# [What you need to do]
Print every record exactly.

# [Data excerpts]

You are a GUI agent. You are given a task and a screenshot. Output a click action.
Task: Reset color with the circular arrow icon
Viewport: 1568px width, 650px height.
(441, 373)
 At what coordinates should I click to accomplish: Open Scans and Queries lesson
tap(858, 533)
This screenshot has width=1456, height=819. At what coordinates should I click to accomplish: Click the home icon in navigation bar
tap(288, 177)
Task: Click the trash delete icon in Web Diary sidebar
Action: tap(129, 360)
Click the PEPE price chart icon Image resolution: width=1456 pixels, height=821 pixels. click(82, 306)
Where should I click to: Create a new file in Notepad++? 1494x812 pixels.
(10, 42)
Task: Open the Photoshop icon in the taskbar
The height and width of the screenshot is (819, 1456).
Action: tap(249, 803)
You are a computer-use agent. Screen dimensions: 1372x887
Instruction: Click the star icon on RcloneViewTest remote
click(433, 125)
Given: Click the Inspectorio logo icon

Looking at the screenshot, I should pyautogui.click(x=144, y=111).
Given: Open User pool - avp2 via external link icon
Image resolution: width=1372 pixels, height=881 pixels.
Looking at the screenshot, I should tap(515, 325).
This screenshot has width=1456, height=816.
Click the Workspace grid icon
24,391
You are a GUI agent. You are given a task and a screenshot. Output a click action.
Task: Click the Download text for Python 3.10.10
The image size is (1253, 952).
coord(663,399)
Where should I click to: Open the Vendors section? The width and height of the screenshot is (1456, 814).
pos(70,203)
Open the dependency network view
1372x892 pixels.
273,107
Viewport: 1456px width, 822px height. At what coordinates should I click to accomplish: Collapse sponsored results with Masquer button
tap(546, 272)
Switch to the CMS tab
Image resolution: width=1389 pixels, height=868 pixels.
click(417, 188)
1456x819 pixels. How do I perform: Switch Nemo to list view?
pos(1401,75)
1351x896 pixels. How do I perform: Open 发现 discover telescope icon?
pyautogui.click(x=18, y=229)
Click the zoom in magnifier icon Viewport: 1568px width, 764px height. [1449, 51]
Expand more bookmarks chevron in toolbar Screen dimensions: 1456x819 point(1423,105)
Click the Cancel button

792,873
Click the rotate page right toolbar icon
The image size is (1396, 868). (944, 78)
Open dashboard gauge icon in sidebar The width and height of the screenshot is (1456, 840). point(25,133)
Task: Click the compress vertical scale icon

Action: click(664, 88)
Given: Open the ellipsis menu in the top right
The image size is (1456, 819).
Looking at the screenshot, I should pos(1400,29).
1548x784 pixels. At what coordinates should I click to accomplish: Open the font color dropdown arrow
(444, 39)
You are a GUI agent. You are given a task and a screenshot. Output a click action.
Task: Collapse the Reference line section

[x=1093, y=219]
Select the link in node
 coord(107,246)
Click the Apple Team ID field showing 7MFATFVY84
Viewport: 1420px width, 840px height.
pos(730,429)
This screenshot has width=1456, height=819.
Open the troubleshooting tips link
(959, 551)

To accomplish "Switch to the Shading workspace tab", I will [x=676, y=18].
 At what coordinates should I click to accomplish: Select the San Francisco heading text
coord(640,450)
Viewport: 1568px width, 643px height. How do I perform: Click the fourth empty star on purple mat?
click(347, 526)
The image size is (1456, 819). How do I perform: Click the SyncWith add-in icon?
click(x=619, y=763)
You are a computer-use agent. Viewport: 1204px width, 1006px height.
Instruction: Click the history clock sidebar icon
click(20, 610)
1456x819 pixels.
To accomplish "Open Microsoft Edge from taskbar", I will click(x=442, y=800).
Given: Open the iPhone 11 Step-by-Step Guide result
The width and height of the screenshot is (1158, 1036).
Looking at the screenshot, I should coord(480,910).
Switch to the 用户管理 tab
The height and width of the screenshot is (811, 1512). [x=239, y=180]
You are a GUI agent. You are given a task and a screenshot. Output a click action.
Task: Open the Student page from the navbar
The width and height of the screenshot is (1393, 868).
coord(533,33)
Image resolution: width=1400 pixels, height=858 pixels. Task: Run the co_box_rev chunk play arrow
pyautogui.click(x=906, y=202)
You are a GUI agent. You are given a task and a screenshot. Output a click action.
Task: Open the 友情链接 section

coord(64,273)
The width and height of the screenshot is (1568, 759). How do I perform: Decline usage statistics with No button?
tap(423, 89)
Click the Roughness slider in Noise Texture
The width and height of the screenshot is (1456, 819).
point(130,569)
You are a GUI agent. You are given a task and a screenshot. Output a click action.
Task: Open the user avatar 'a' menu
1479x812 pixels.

# [Reply to the exercise]
You are a GUI agent. You are given a task and a screenshot. Output a click action.
Task: Reset color with the circular arrow icon
Viewport: 1568px width, 650px height.
(441, 373)
 At what coordinates should I click to accomplish: Open Scans and Queries lesson
tap(858, 533)
This screenshot has width=1456, height=819. At what coordinates should I click to accomplish: Click the home icon in navigation bar
tap(288, 177)
Task: Click the trash delete icon in Web Diary sidebar
Action: tap(129, 360)
Click the PEPE price chart icon Image resolution: width=1456 pixels, height=821 pixels. click(82, 306)
Where should I click to: Create a new file in Notepad++? 1494x812 pixels.
(10, 42)
Task: Open the Photoshop icon in the taskbar
The height and width of the screenshot is (819, 1456).
Action: tap(249, 803)
You are a computer-use agent. Screen dimensions: 1372x887
Instruction: Click the star icon on RcloneViewTest remote
click(433, 125)
Given: Click the Inspectorio logo icon

Looking at the screenshot, I should pyautogui.click(x=144, y=111).
Given: Open User pool - avp2 via external link icon
Image resolution: width=1372 pixels, height=881 pixels.
Looking at the screenshot, I should tap(515, 325).
This screenshot has width=1456, height=816.
Click the Workspace grid icon
24,391
You are a GUI agent. You are given a task and a screenshot. Output a click action.
Task: Click the Download text for Python 3.10.10
The image size is (1253, 952).
coord(663,399)
Where should I click to: Open the Vendors section? The width and height of the screenshot is (1456, 814).
pos(70,203)
Open the dependency network view
1372x892 pixels.
273,107
Viewport: 1456px width, 822px height. At what coordinates should I click to accomplish: Collapse sponsored results with Masquer button
tap(546, 272)
Switch to the CMS tab
Image resolution: width=1389 pixels, height=868 pixels.
click(417, 188)
1456x819 pixels. How do I perform: Switch Nemo to list view?
pos(1401,75)
1351x896 pixels. How do I perform: Open 发现 discover telescope icon?
pyautogui.click(x=18, y=229)
Click the zoom in magnifier icon Viewport: 1568px width, 764px height. [1449, 51]
Expand more bookmarks chevron in toolbar Screen dimensions: 1456x819 point(1423,105)
Click the Cancel button

792,873
Click the rotate page right toolbar icon
The image size is (1396, 868). (944, 78)
Open dashboard gauge icon in sidebar The width and height of the screenshot is (1456, 840). point(25,133)
Task: Click the compress vertical scale icon

Action: click(664, 88)
Given: Open the ellipsis menu in the top right
The image size is (1456, 819).
Looking at the screenshot, I should pos(1400,29).
1548x784 pixels. At what coordinates should I click to accomplish: Open the font color dropdown arrow
(444, 39)
You are a GUI agent. You are given a task and a screenshot. Output a click action.
Task: Collapse the Reference line section

[x=1093, y=219]
Select the link in node
 coord(107,246)
Click the Apple Team ID field showing 7MFATFVY84
Viewport: 1420px width, 840px height.
pos(730,429)
This screenshot has width=1456, height=819.
Open the troubleshooting tips link
(959, 551)

To accomplish "Switch to the Shading workspace tab", I will [x=676, y=18].
 At what coordinates should I click to accomplish: Select the San Francisco heading text
coord(640,450)
Viewport: 1568px width, 643px height. How do I perform: Click the fourth empty star on purple mat?
click(347, 526)
The image size is (1456, 819). How do I perform: Click the SyncWith add-in icon?
click(x=619, y=763)
You are a computer-use agent. Viewport: 1204px width, 1006px height.
Instruction: Click the history clock sidebar icon
click(20, 610)
1456x819 pixels.
To accomplish "Open Microsoft Edge from taskbar", I will click(x=442, y=800).
Given: Open the iPhone 11 Step-by-Step Guide result
The width and height of the screenshot is (1158, 1036).
Looking at the screenshot, I should coord(480,910).
Switch to the 用户管理 tab
The height and width of the screenshot is (811, 1512). [x=239, y=180]
You are a GUI agent. You are given a task and a screenshot. Output a click action.
Task: Open the Student page from the navbar
The width and height of the screenshot is (1393, 868).
coord(533,33)
Image resolution: width=1400 pixels, height=858 pixels. Task: Run the co_box_rev chunk play arrow
pyautogui.click(x=906, y=202)
You are a GUI agent. You are given a task and a screenshot. Output a click action.
Task: Open the 友情链接 section

coord(64,273)
The width and height of the screenshot is (1568, 759). How do I perform: Decline usage statistics with No button?
tap(423, 89)
Click the Roughness slider in Noise Texture
The width and height of the screenshot is (1456, 819).
point(130,569)
You are a GUI agent. You are given a task and a screenshot. Output a click action.
Task: Open the user avatar 'a' menu
1479x812 pixels.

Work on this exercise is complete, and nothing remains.